Uber Technologies posted another big loss last night as demand for its ride-hailing app fell sharply during the lockdown but orders for its food delivery service more than doubled in the second quarter.
The California-based company reported a net loss of $1.8 billion, far smaller than a year ago when one-time costs from its initial public offering led to its largest three-month loss. The latest loss includes charges related to the laying off of 23 per cent of its workforce.
The number of active platform users across the 69 countries in which Uber operates nearly halved year-on-year to 55 million. Gross bookings for rides fell 75 per cent in the three months to June 30 compared with a year ago and 72 per cent from the previous quarter.
Uber, which was founded in 2009 and is valued at $60 billion, owns the world’s most popular taxi-hailing app. It has interests in food delivery, logistics, bike-sharing services and self-driving cars. Its aim is to offer a full suite of transport and delivery services.
Total quarterly revenue fell 29 per cent in the quarter to $2.24 billion while gross bookings were down 35 per cent year-over-year at $10.22 billion.
Revenue at Uber Eats doubled to $1.2 billion, boosted by demand for deliveries as Americans largely stayed at home. Last month Uber expanded its reach with the acquisition of Postmates for $2.65 billion to expand the business of supplying everyday goods.
The company said that it was sticking to its goal of being profitable on an adjusted basis before the end of next year. Uber recorded an adjusted loss in earnings before interest, taxes, depreciation and amortisation of $837 million in the second quarter.
Dara Khosrowshahi, its chief executive, had vowed to make Uber profitable on an adjusted ebitda basis before the end of the year but withdrew that forecast in April because of the health crisis. Last night the company reaffirmed its hope to reach that milestone next year.
Uber introduced measures in May to save more than $1 billion.
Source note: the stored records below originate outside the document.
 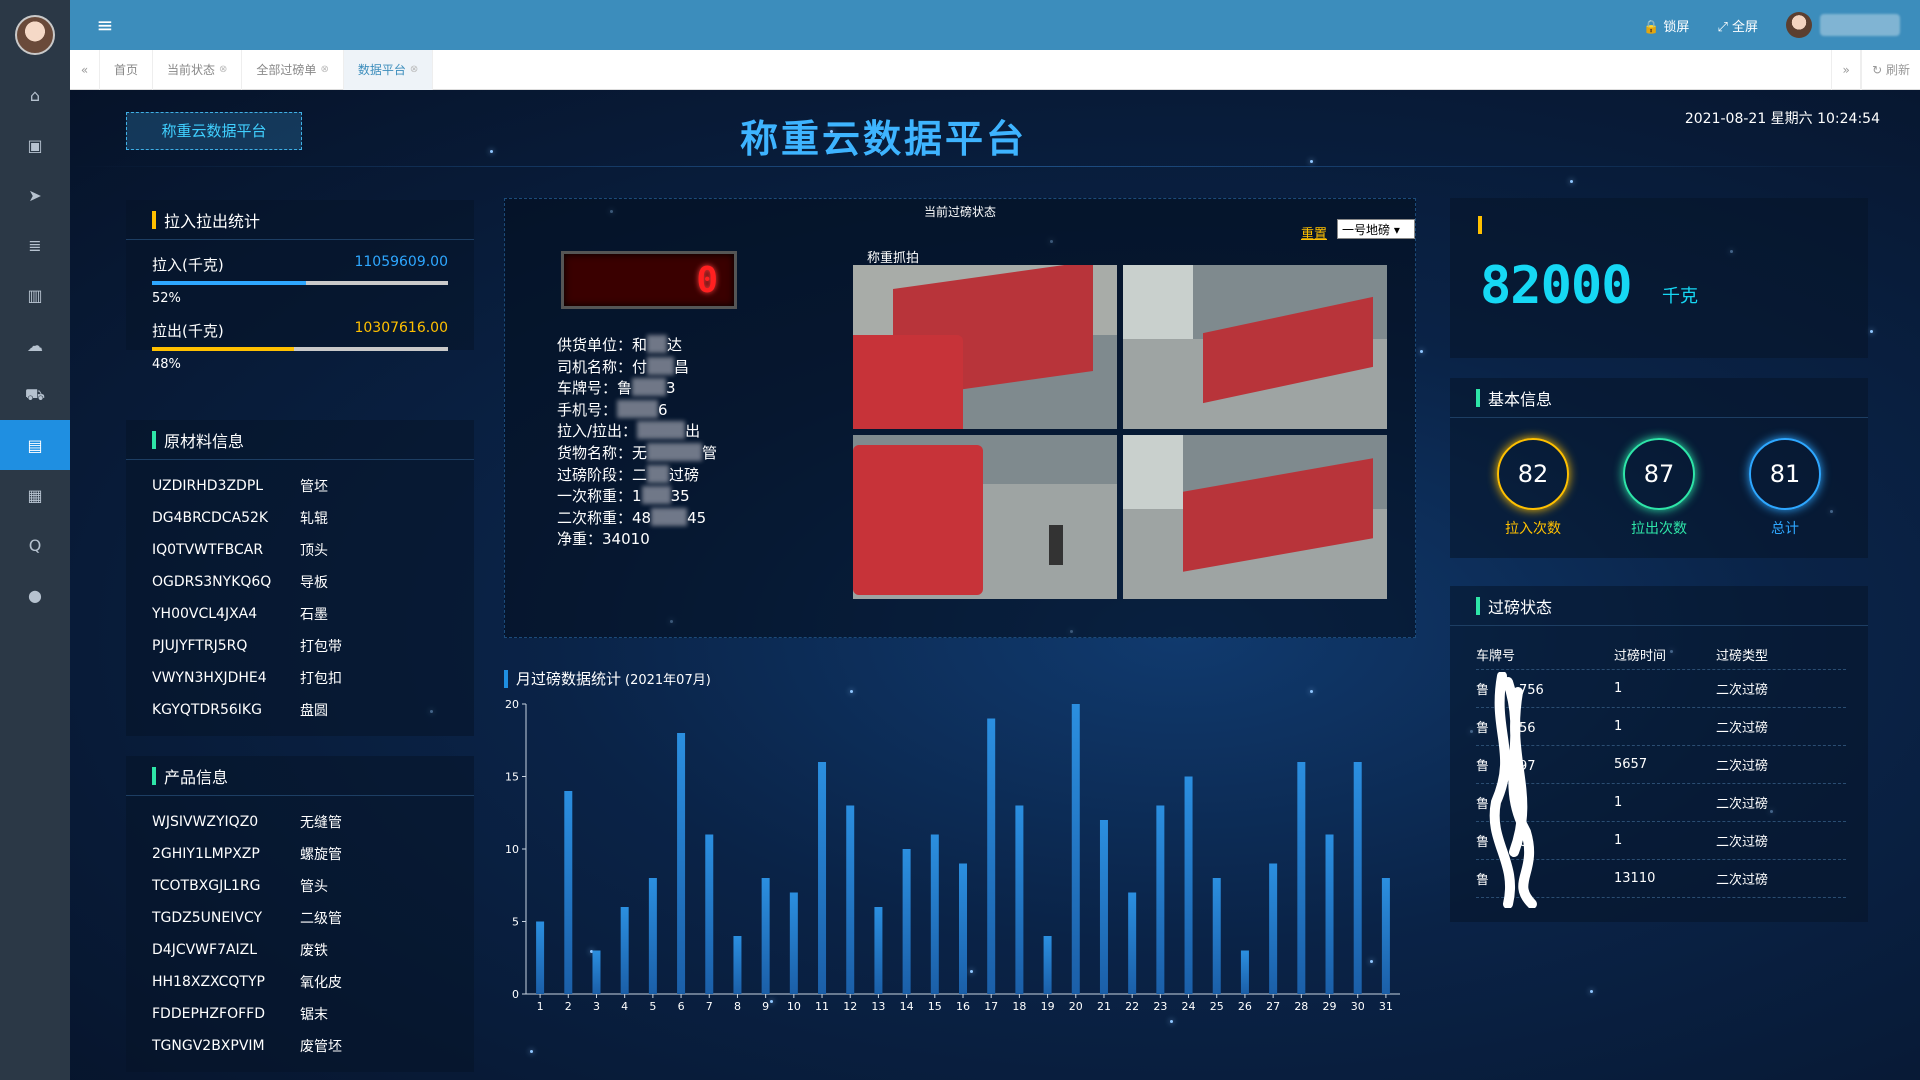 I want to click on tab-scroll-left-icon: «, so click(x=85, y=70).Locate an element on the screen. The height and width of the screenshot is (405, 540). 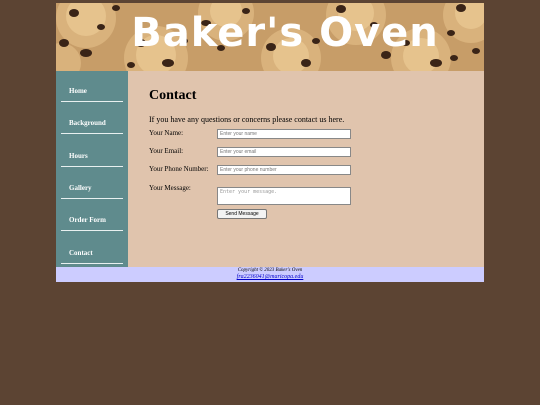
nav-item-gallery: Gallery is located at coordinates (92, 186).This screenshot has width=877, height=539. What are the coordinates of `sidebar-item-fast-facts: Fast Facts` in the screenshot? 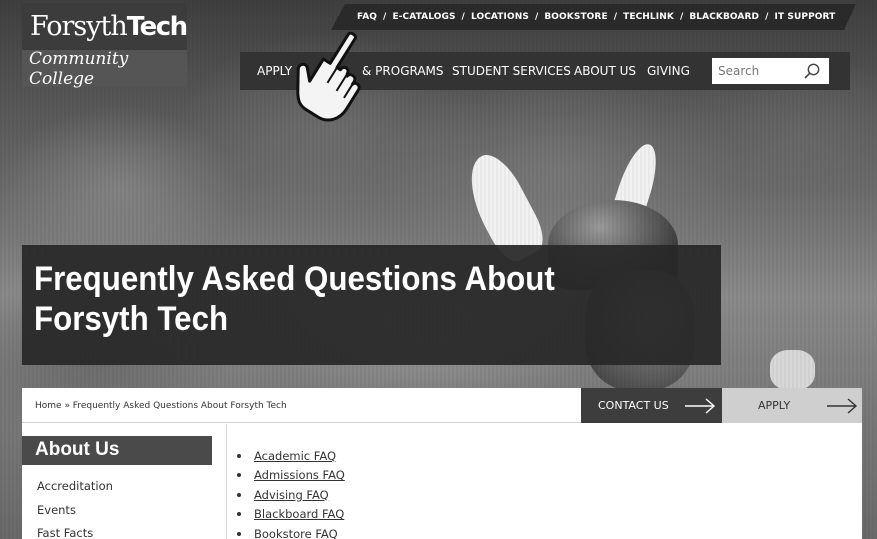 It's located at (65, 532).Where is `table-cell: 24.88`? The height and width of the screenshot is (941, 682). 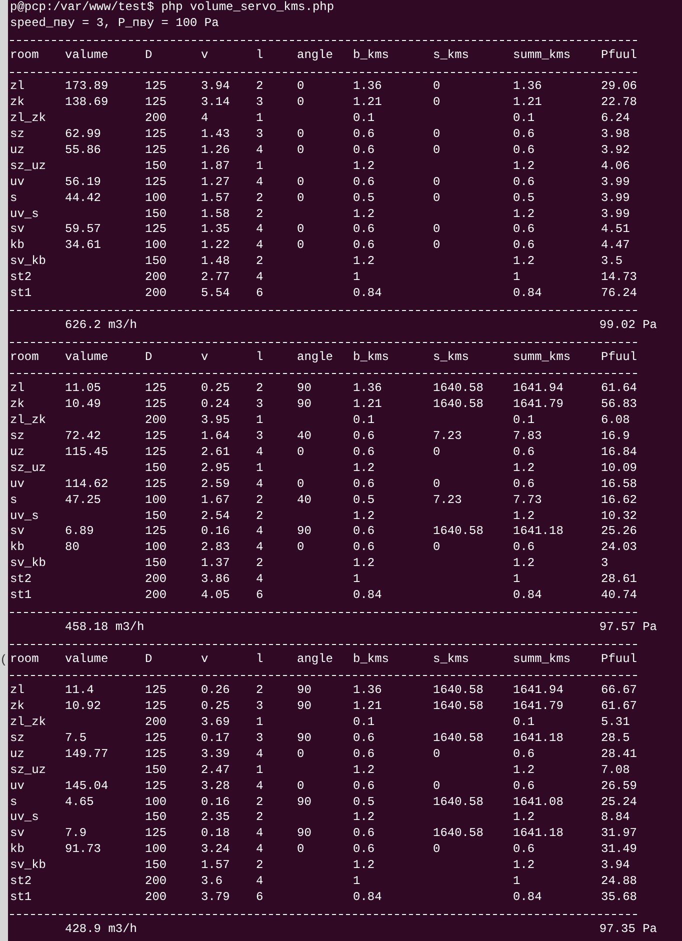 table-cell: 24.88 is located at coordinates (620, 881). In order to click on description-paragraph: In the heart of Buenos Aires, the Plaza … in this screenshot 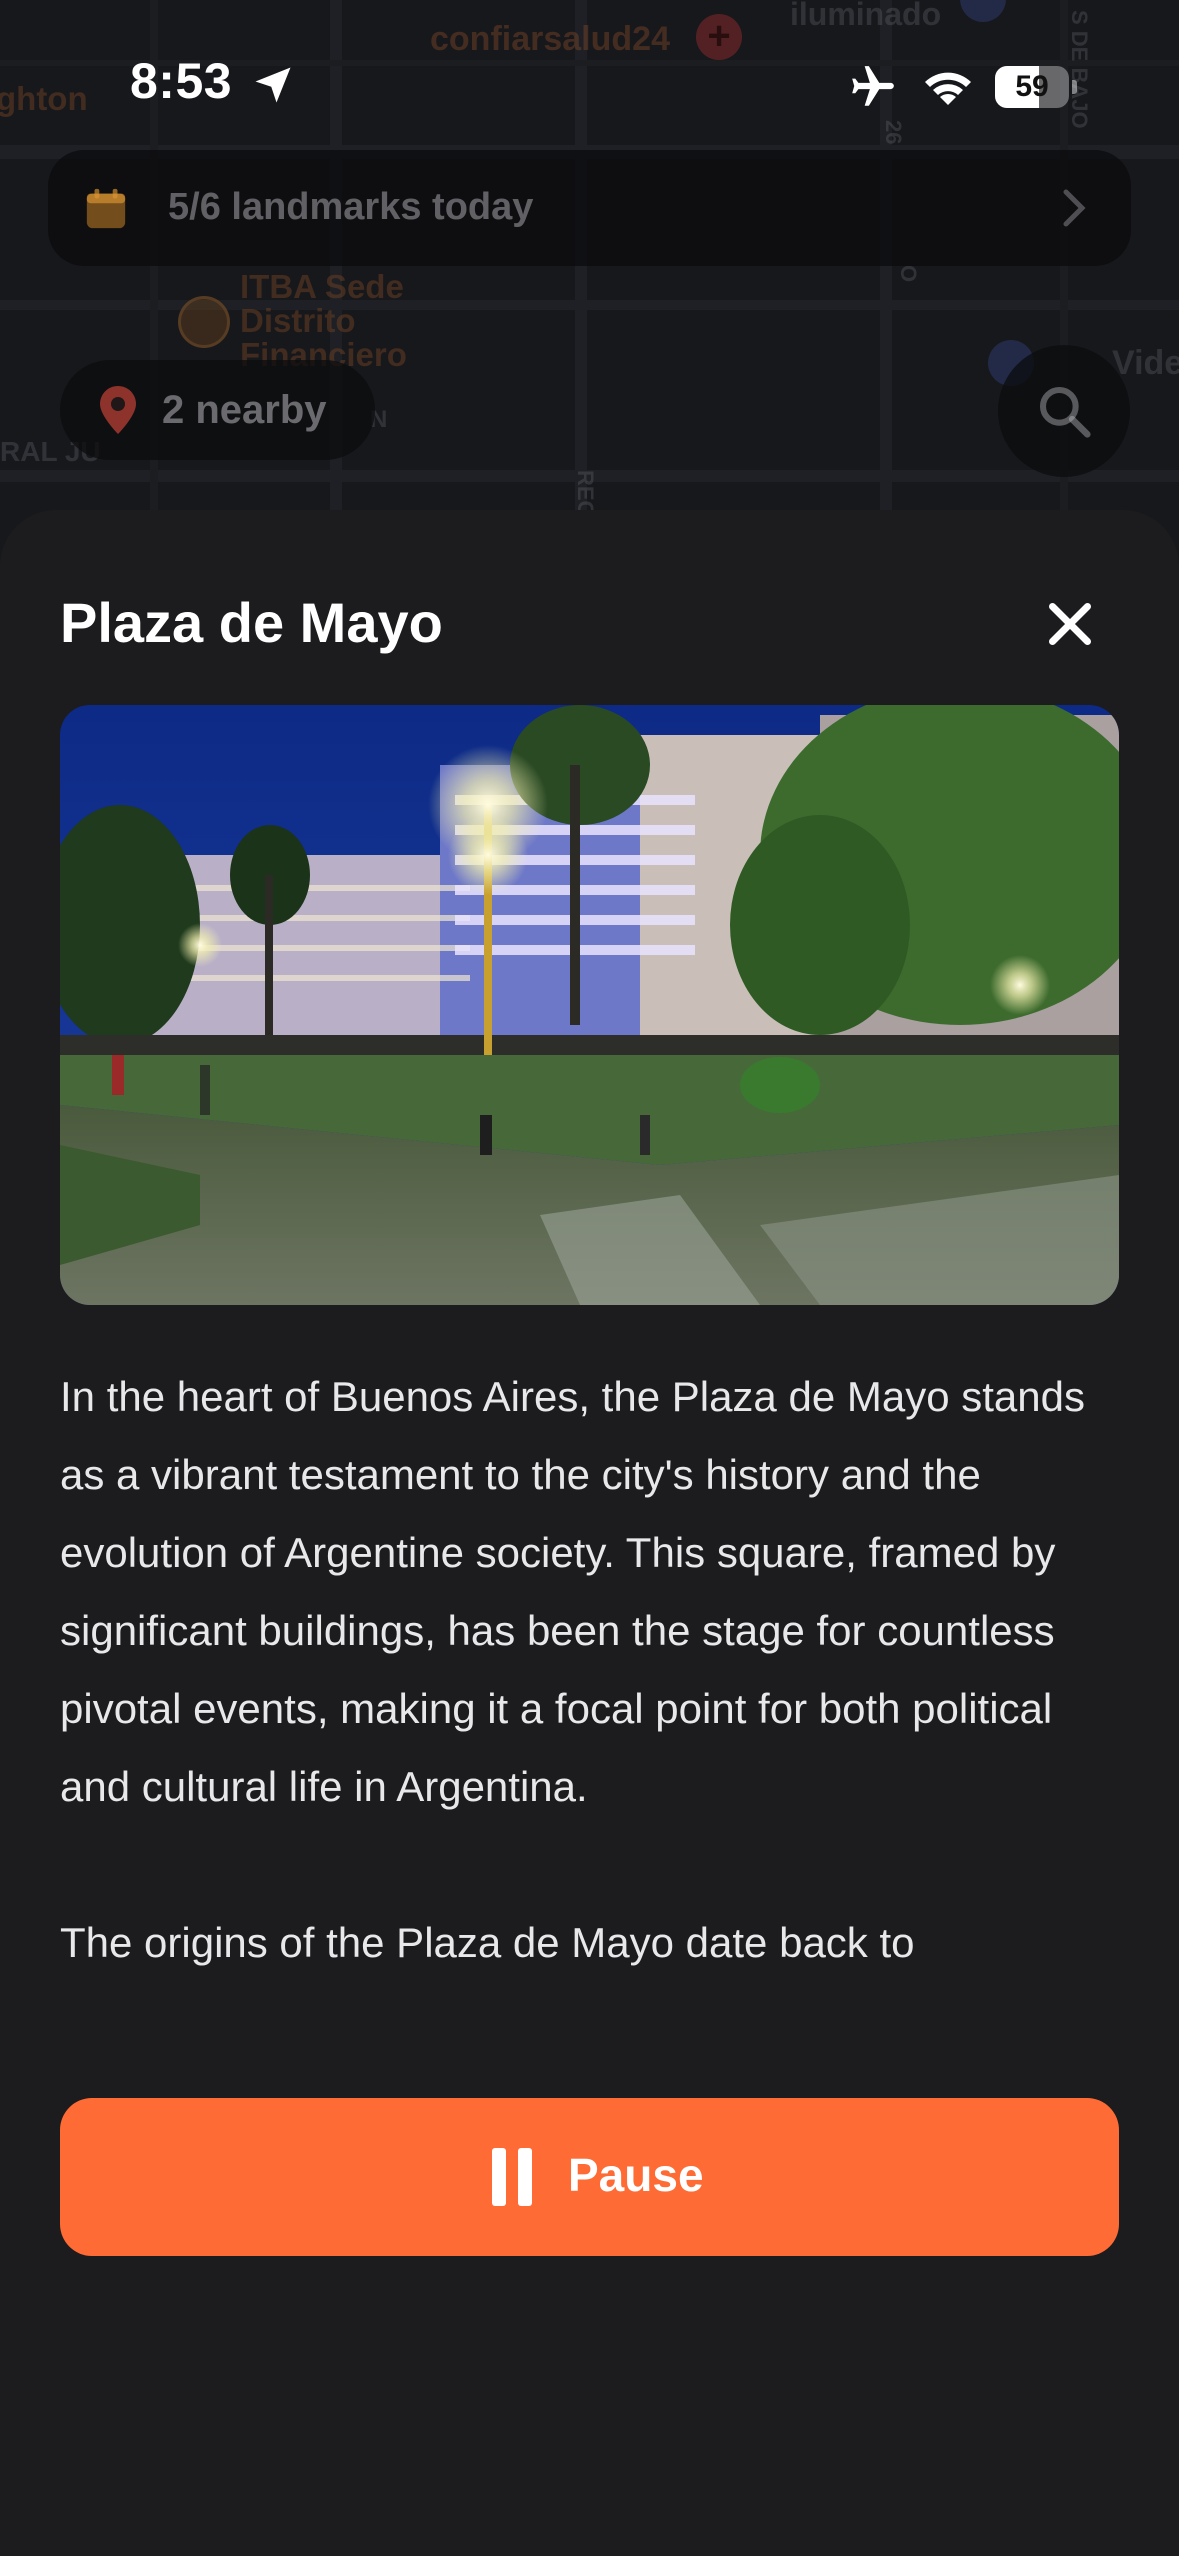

The company booked $382 million in restructuring costs in the second quarter.
“We are fortunate to have such a natural hedge across our two core segments — as people stay closer to home, more people are ordering from Uber Eats than ever before,” Mr Khosrowshahi, 51, said.
Dan Ives, an analyst at Wedbush Securities, an investment firm, said that Uber could be boosted by travellers wary of taking public transport, a “consumer dynamic” that was becoming commonplace internationally.